§ **GOAL OF THE EXERCISE**: Each line of the records that holds the word "WhatsApp" should be copied out.

======== DATA SECTION ========

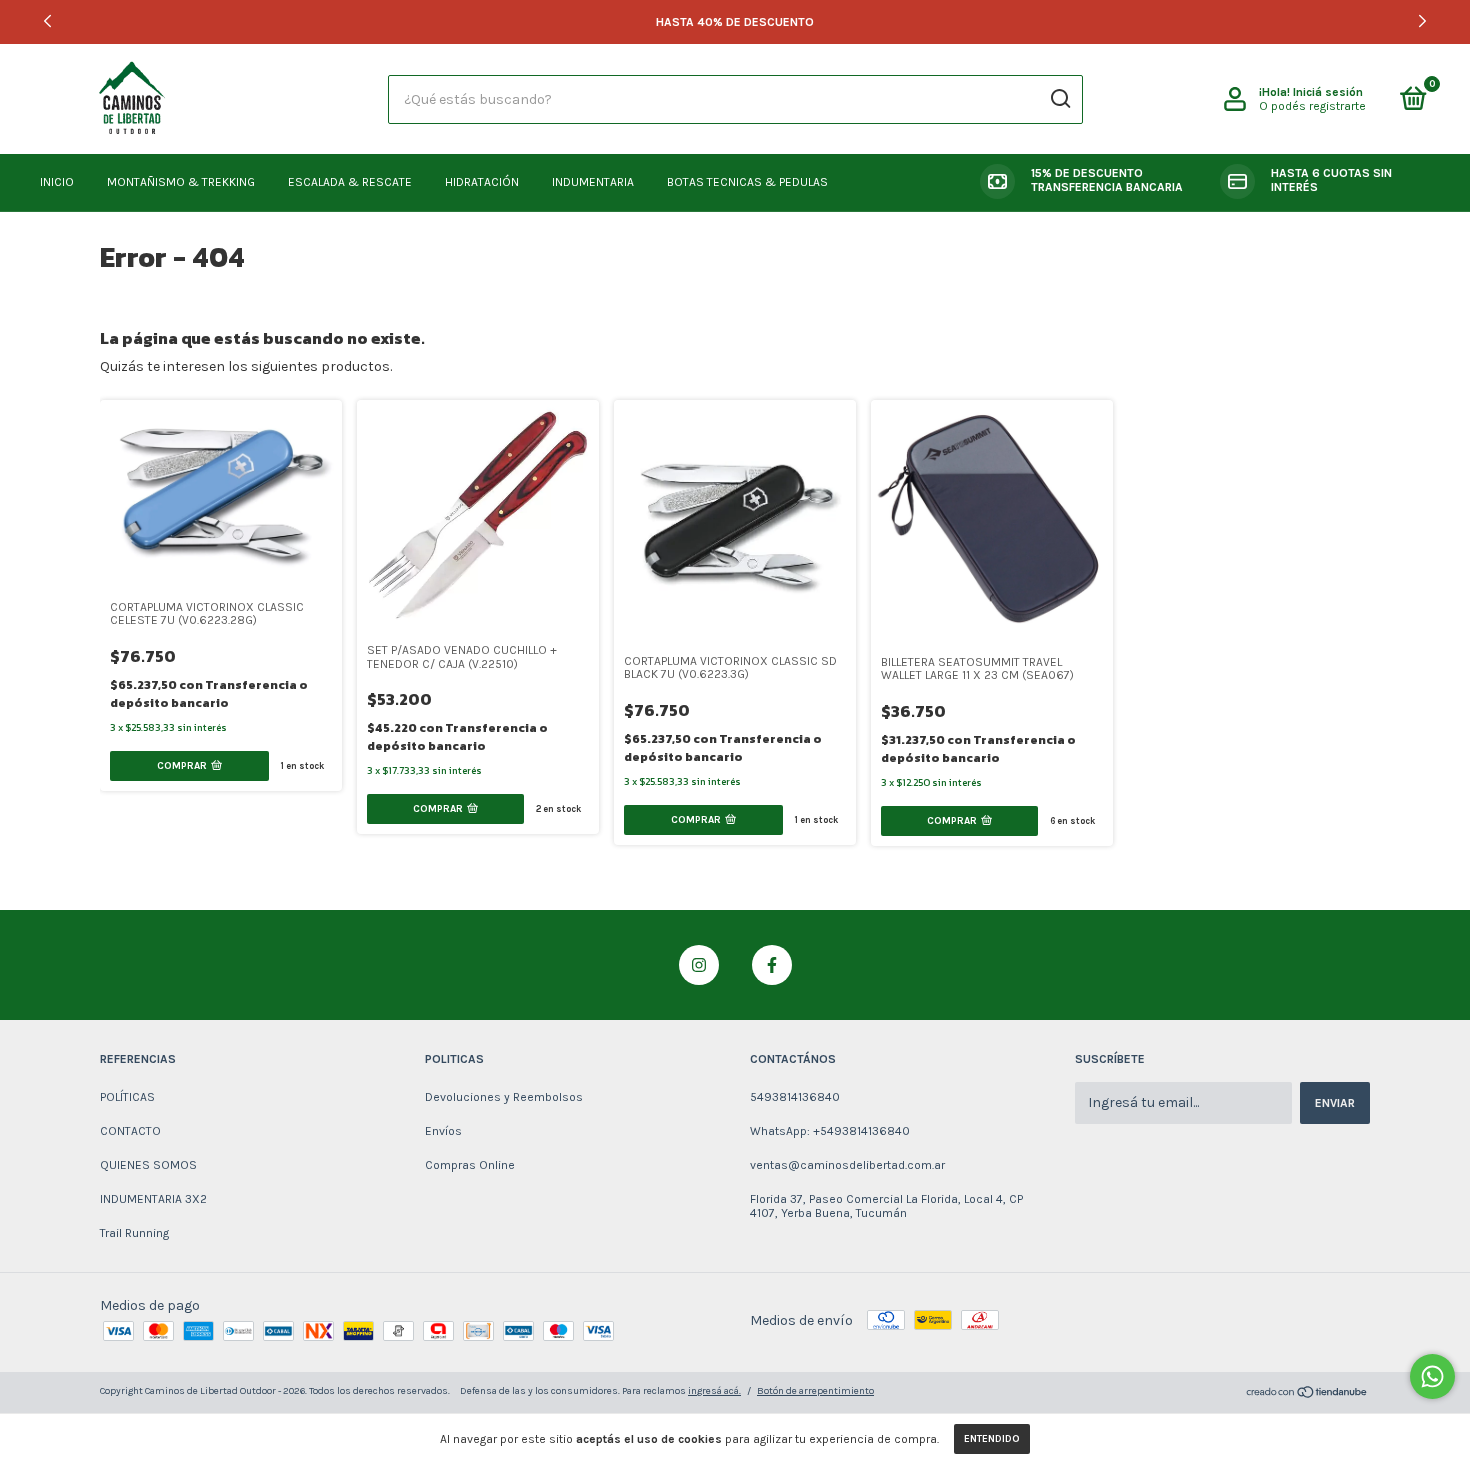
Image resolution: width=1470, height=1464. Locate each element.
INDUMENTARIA (593, 182)
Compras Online (470, 1165)
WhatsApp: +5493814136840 (830, 1131)
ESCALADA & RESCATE (350, 182)
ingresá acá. (714, 1391)
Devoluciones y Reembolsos (504, 1097)
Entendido (992, 1439)
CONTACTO (130, 1131)
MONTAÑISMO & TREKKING (181, 182)
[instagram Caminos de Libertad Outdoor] (699, 965)
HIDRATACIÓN (482, 182)
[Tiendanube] (1307, 1394)
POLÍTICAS (127, 1097)
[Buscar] (1059, 99)
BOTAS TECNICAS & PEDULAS (747, 182)
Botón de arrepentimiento (815, 1391)
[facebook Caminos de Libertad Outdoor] (772, 965)
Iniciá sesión (1328, 92)
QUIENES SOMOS (148, 1165)
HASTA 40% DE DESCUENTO (735, 22)
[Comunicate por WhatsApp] (1432, 1376)
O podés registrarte (1312, 106)
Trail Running (134, 1233)
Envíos (443, 1131)
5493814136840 (795, 1097)
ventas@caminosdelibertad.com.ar (847, 1165)
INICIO (57, 182)
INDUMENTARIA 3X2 (153, 1199)
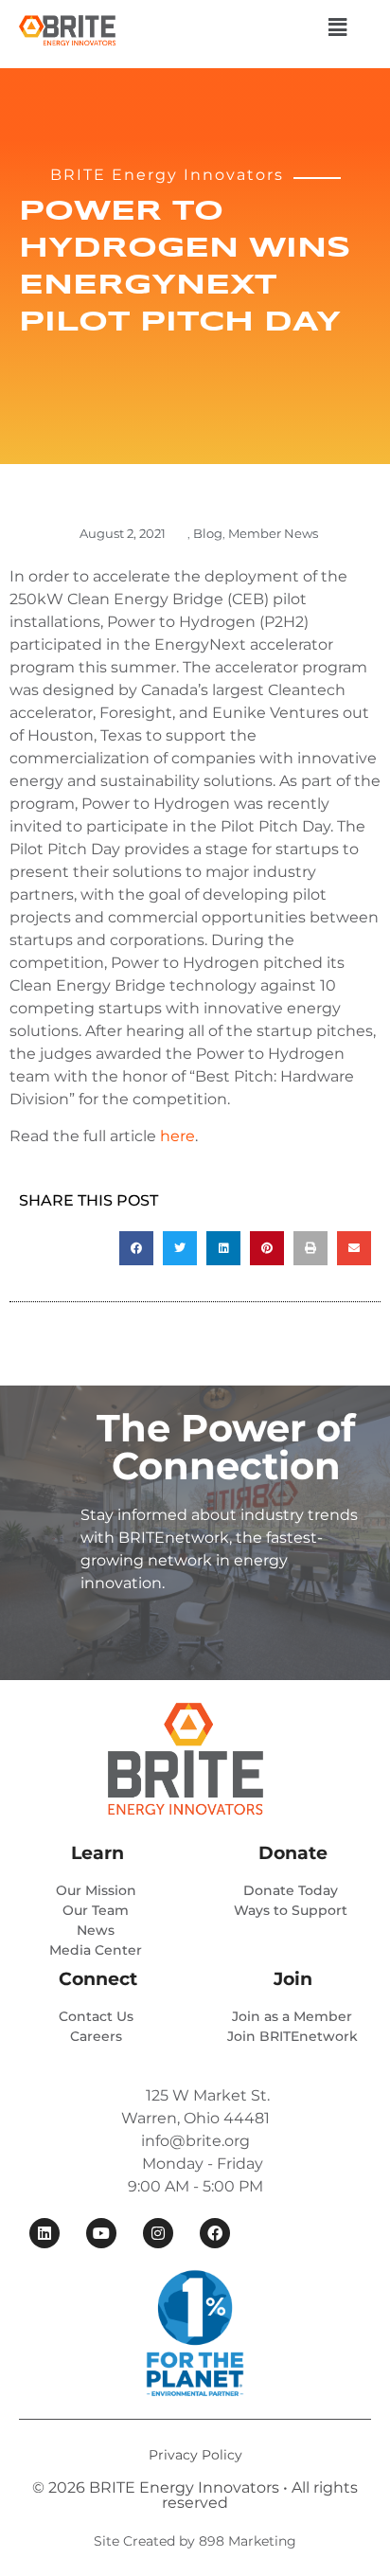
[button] (337, 27)
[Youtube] (101, 2233)
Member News (273, 533)
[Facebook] (215, 2233)
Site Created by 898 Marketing (195, 2540)
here (177, 1136)
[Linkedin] (44, 2233)
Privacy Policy (195, 2454)
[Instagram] (158, 2233)
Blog (207, 533)
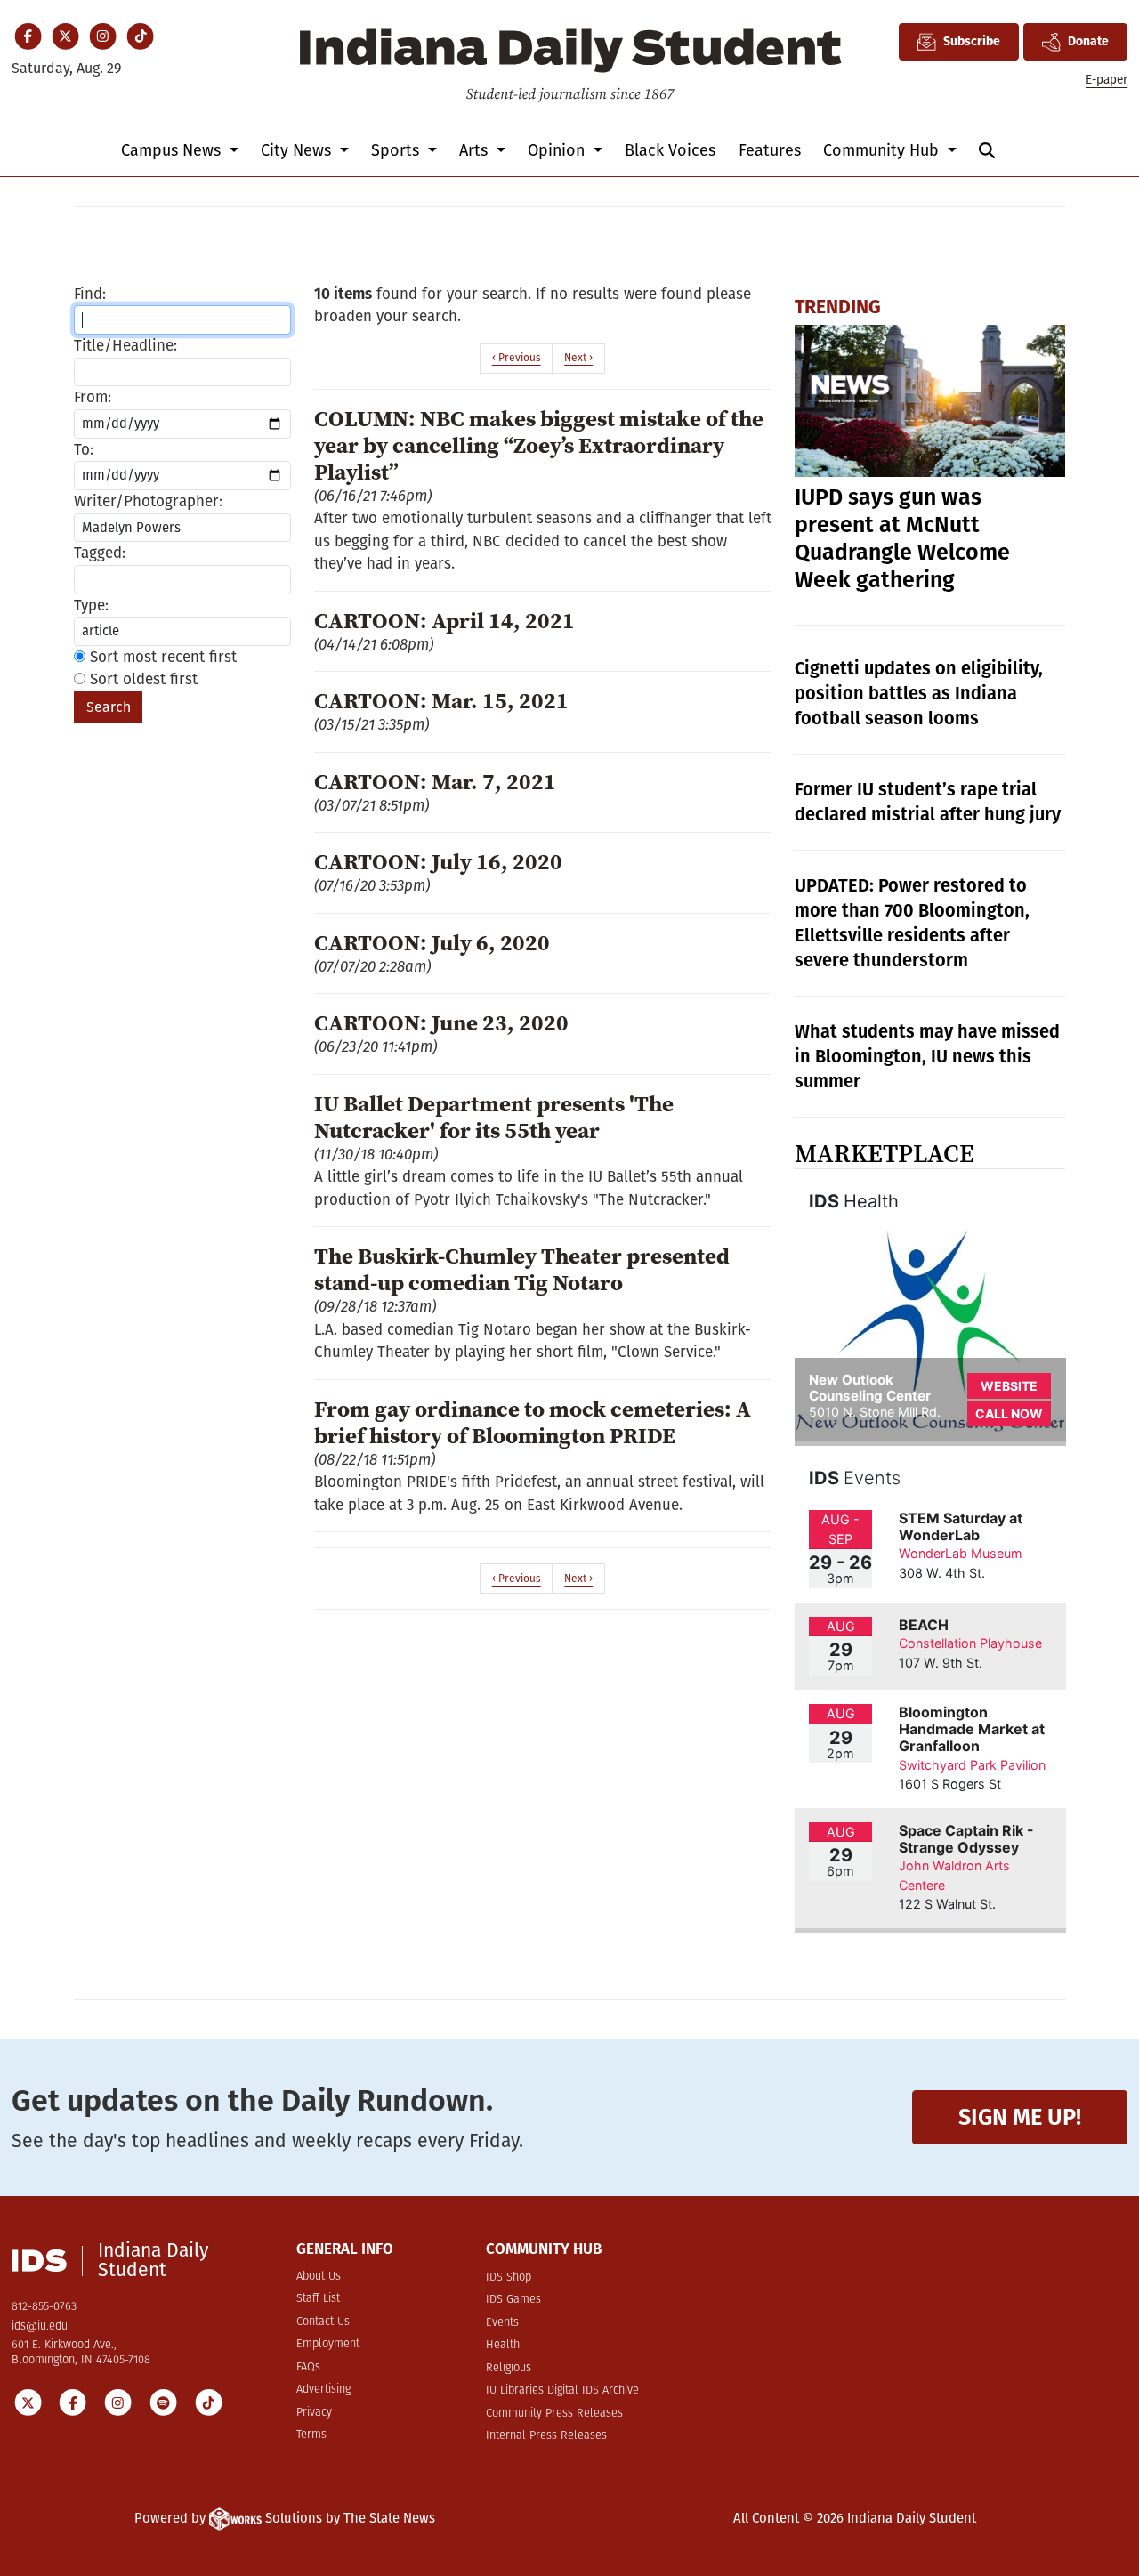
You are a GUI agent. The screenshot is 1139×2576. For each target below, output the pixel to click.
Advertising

========

§ **REPLY TO THE TASK**:
WhatsApp: +5493814136840 (830, 1131)
[Comunicate por WhatsApp] (1432, 1376)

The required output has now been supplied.